苦い思いの乱れる未来

・・・赤井秀一という人物に関して、志保は元々からあまりいいイメージを持っていなかった。それは元々の出会いが良くなかったこともそうであるが、『灰原哀』として阿笠博士の元にいた時にもしもの事に備えてという理由で自分の事を盗聴していたと聞いたことに加え、頼人の言ったように自身を姉の忘れ形見のような存在として見て良からぬ方に行動する可能性の高さを感じたからである。

志保からしたら理由を聞くだけなら当時の自分を端から見たらまだ百歩譲って気持ちは分からないでもないというように認めてもいいが、盗聴という行為は明らかな犯罪行為でありプライベートを包み隠さず知られる物だ。そんな行為をされて当事者である志保の気分がいいわけない上、新一までもがお前にもしもの事がないようにと思ってといった言葉を吐かれた時には、勝手に自分の事を見聞きされて調べられて気分がいいわけないというように言ったが・・・赤井自身は暖簾に腕押しというように罪悪感を見せずに涼しく表情を変えず、もしもの時のためだと悪びれもしなかったことが志保からして赤井に好印象など持てないと考える一因となった。

そしてそんな風に余裕ぶった顔で何物にも縛られないといったように見せながら、そのままの様子で自身に接してくることが志保からしたらなおのことカンに障る物であった。姉との関係については聞いているが、だからと言ってそんな姉への気持ちを自身に投影させてくることが。その為に志保は日本から赤井が立ち去るまで出来る限り距離を置いていたのだが、そんな赤井が今の自分の事を知ったならどうするか・・・そう考えた上で頼人から話を聞いて、おぞましいという感情を抱いてしまったのだ。さも自分の判断が正しいのだとばかりに志保の行動を自身で抑制し、そんな表情を見せられる可能性が高かったということを考えると。






「まぁ赤井さんに話をしたら新一達に寄るだろうということもそうですが、何より日本が主体の公安と違ってFBIはアメリカを始めとして各国に人材を派遣している所ですからね。その中でも赤井さんのフットワークはかなり軽そうですから仮に私達の言うように動いてくれていたとしても、以降に考えなおせだとか宮野さんに主に直接色々と言ってきただろうことは想像はつきます。ですが安室さんに話をして工藤家での一件についてまとめ役になっていただいたことで、そう簡単に赤井さんもこちらに来れなくなったと言うわけです」
「・・・工藤君がもし誰かに助けを求めるなら所属的な意味に私との関係もあって赤井さんになるけれど、今回安室さんに先に話をしたことで赤井さんにどうにかって話を通すという考えにしにくくするという意味もあるけれど、何より赤井さんの制止役として安室さんが勝手に張り切ってくれることを期待出来るとの事だったわね」
「組織を壊滅させたとは言え二人の仲の悪さは改善される事はなかったとお聞きしましたし、むしろ壊滅をさせたからこそ一層安室さんからすれば赤井さんと対峙することがあるなら張り切ることでしょう。
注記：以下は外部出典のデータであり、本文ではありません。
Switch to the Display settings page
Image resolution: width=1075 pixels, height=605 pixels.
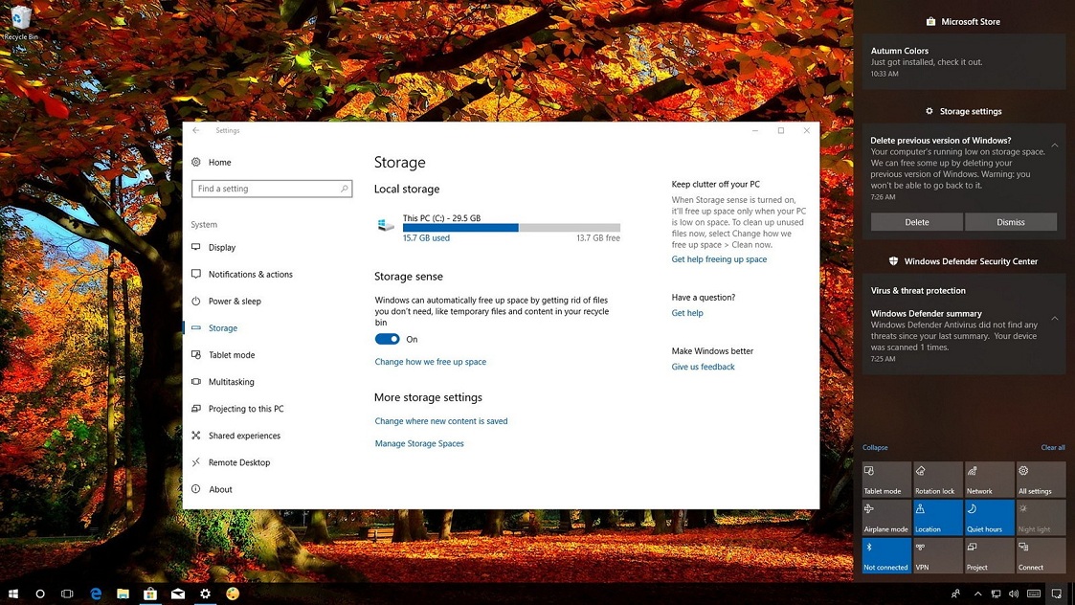[x=224, y=247]
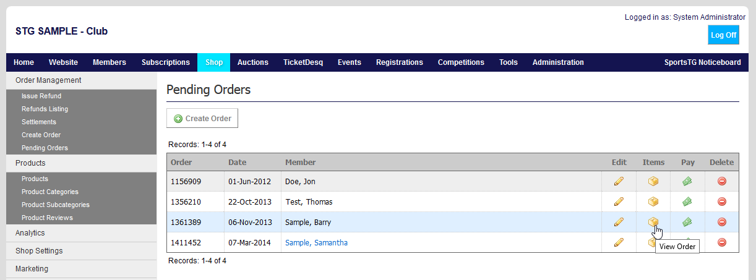756x280 pixels.
Task: View items for Sample, Barry order
Action: [x=653, y=223]
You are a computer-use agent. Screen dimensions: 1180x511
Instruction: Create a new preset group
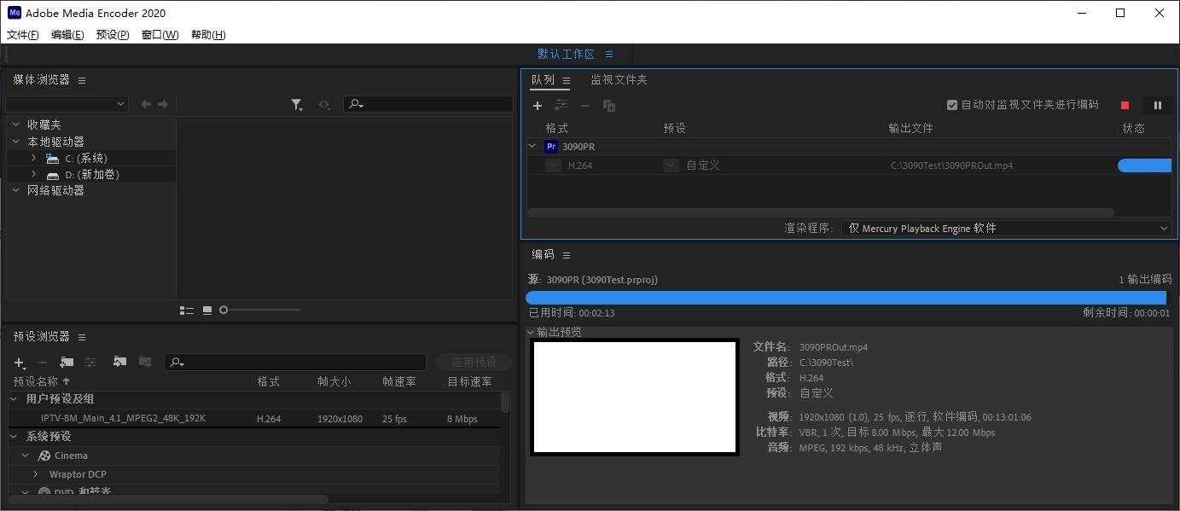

まぁ流石に何も言わなかったなら安室さんも自分が利用されるだけ利用されるのではと考えていたでしょうから、敢えてこちらの狙いを言わせてはいただきましたがやはり正解でしたよ。安室さんは毛利さんへの負い目もありましたし組織関連での揉め事、それも工藤家に毛利家関係が何かを起こしたとなったなら真っ先に言われるのは日本にある公安となり確実に面倒を被ることになる・・・そういったことを避けるため、そして心情的に赤井さんが向こうについて事態をかき回すというならこれからもこちらの方に肩入れしてくれるでしょうね」
頼人はそんな赤井に対してと安室に対してを話していき、その二人の因縁があるからこそ安室が動いてくれるだろうと確信していると口にした。